Si la barre des 500 millions d’euros par saison pour les droits domestiques du championnat français a été atteinte, ce recul commercial constitue un échec pour le président de la LFP, Vincent Labrune, qui n’a pu ni suivre sa feuille de route (la vente des droits à un diffuseur unique ou la création d’une chaîne 100 % Ligue 1), ni atteindre l’objectif financier annoncé (1 milliard d’euros annuel espéré en comptant les droits internationaux).
Une séquence plus politique va désormais s’ouvrir à la LFP, alors que M. Labrune, élu grâce au soutien de petits clubs, en septembre 2020, avec une courte avance sur le journaliste Michel Denisot, achève son mandat. L’ancien dirigeant de l’Olympique de Marseille, affaibli par l’attribution fastidieuse des droits télévisés et la baisse drastique des recettes redistribuées aux clubs de l’élite, est de facto candidat à sa succession, le 10 septembre, à l’occasion de l’assemblée générale élective de la Ligue.
« Notre mission n’est pas terminée »
Lundi 19 août, M. Labrune est auditionné en visioconférence, avec le directeur général de la LFP, Arnaud Rouger, par les différentes familles (syndicats des joueurs, des administratifs, des entraîneurs, médecins, arbitres) du football français, afin de récolter des parrainages, indispensables pour pouvoir rester membre dit « indépendant » du conseil d’administration de la LFP. Une étape préalable au dépôt officiel de sa candidature, six jours plus tard.
« Dans un contexte de crise majeure et de forts “vents contraires” depuis quatre ans – avec en point d’orgue l’erreur stratégique Mediapro [la société, détentrice des droits télévisés en 2020, n’était pas en mesure de payer ses échéances à la LFP] que nous payons encore aujourd’hui, nous avons initié, avec Arnaud Rouger, une réforme profonde du modèle du football professionnel français, il y a tout juste deux ans, plaide M. Labrune, contacté par Le Monde. Nous ne sommes qu’aux prémices de ce projet de longue haleine, lancé, en 2022, avec la création de notre filiale commerciale, et notre mission n’est donc pas terminée. Loin de là. »
« Les déceptions que nous venons de rencontrer lors de notre dernier appel d’offres nous rappellent cependant que notre secteur traverse une mutation profonde, et que les réformes que nous avons initiées sont plus que jamais d’actualité », développe-t-il, avocat de son propre bilan.
Le communicant et homme d’affaires de 53 ans n’en a jamais fait mystère : il entend conserver son siège à la tête de la LFP. « Je ne suis pas encore parti », avait-il déclaré, le 26 juin, lors de son audition par la mission d’information du Sénat sur la création, en 2022, d’une société commerciale de la Ligue, dans le cadre d’un accord financier avec le fonds d’investissement luxembourgeois CVC Capital Partners. Un deal qui fait l’objet d’une enquête préliminaire du Parquet national financier pour détournement de fonds publics.

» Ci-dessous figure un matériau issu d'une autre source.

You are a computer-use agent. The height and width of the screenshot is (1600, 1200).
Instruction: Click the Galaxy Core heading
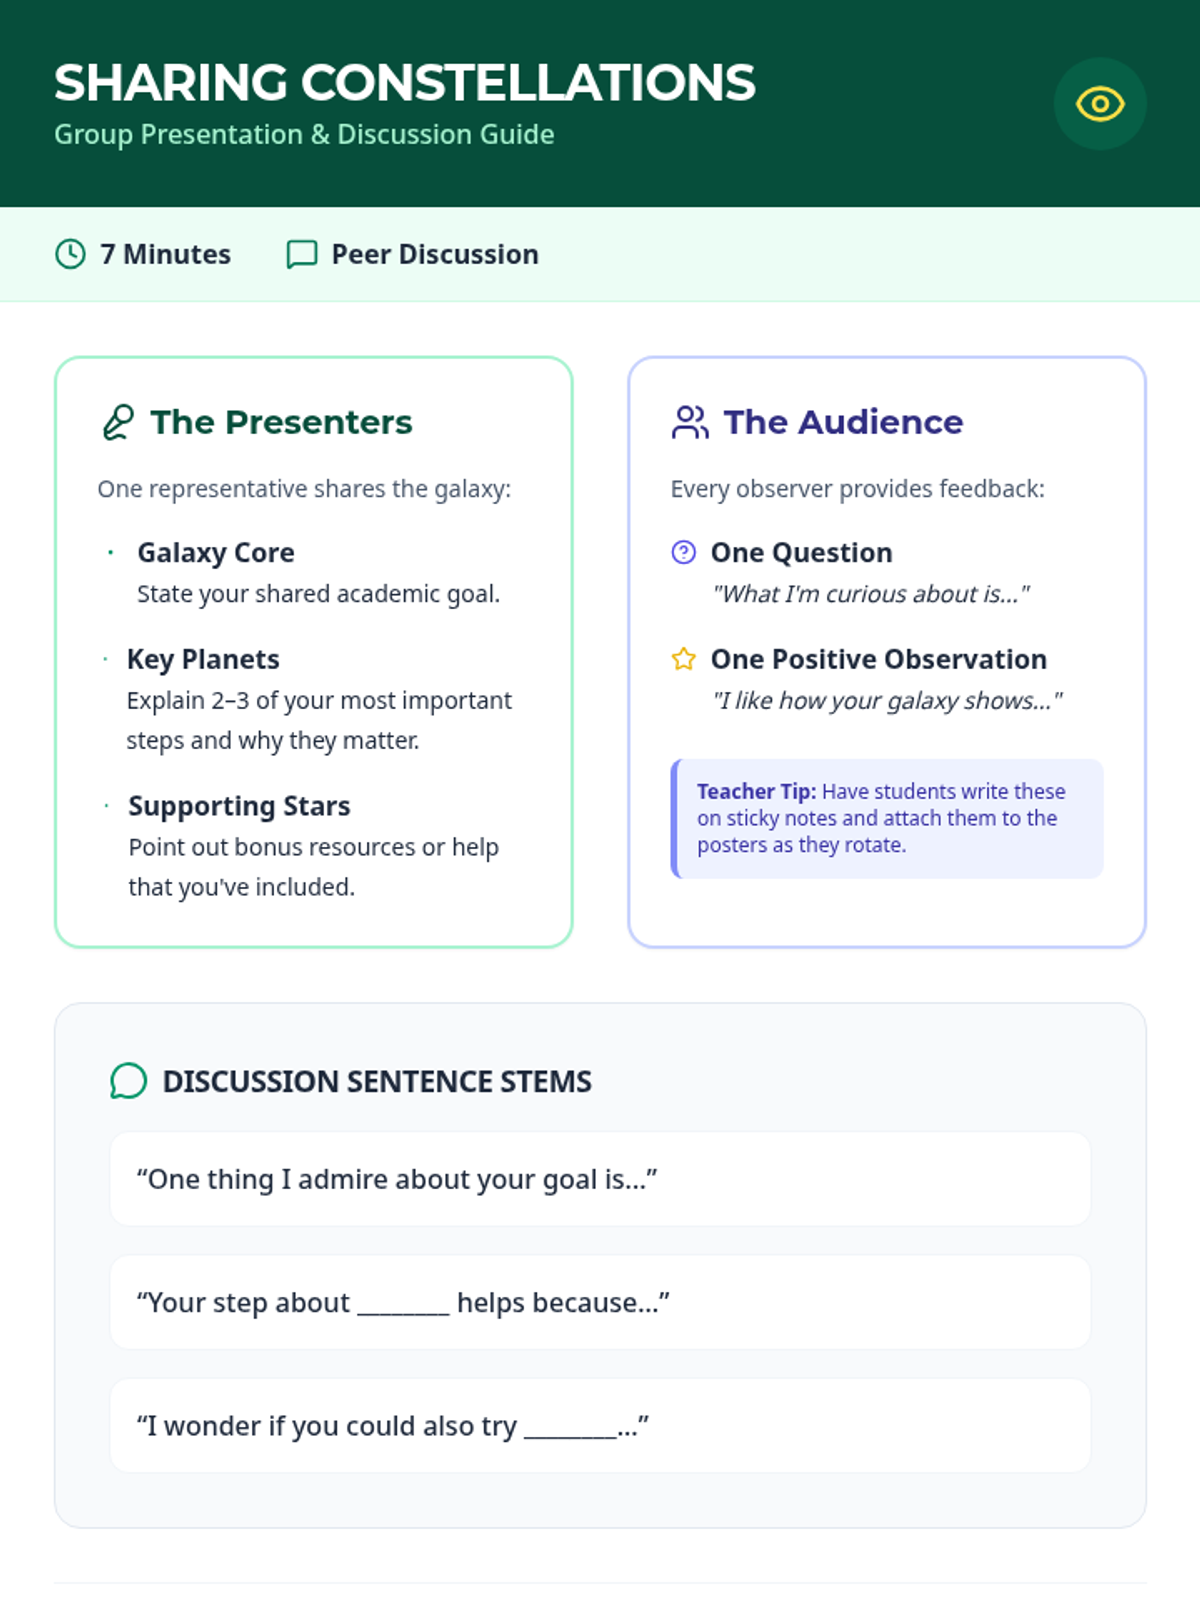click(216, 552)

Le 26 juin, sous le feu roulant des questions du rapporteur Michel Savin (Les Républicains, Isère), M. Labrune avait laissé entendre qu’il souhaitait poursuivre son action à la LFP, « le plus longtemps possible, y compris lors de la mandature prochaine ».
Le train de vie de la Ligue (achat d’un nouveau siège parisien pour 120 millions d’euros), qui bénéficie d’une subdélégation de service public (par une convention avec la Fédération française de football, délégataire de service public), et les émoluments de M. Labrune ont toutefois crispé certains cercles autour de de la LFP, dans un contexte financier tendu par l’issue décevante du dossier des droits. Selon les prévisions de la LFP, elle devrait encaisser 751,6 millions d’euros, lors de la saison 2024-2025, tous revenus confondus (contre, par exemple, 837,2 millions en 2021-2022). Et elle aura à reverser son premier dividende à son associé CVC, soit 120,9 millions d’euros, un montant rattrapant notamment deux premières années sans transfert d’argent.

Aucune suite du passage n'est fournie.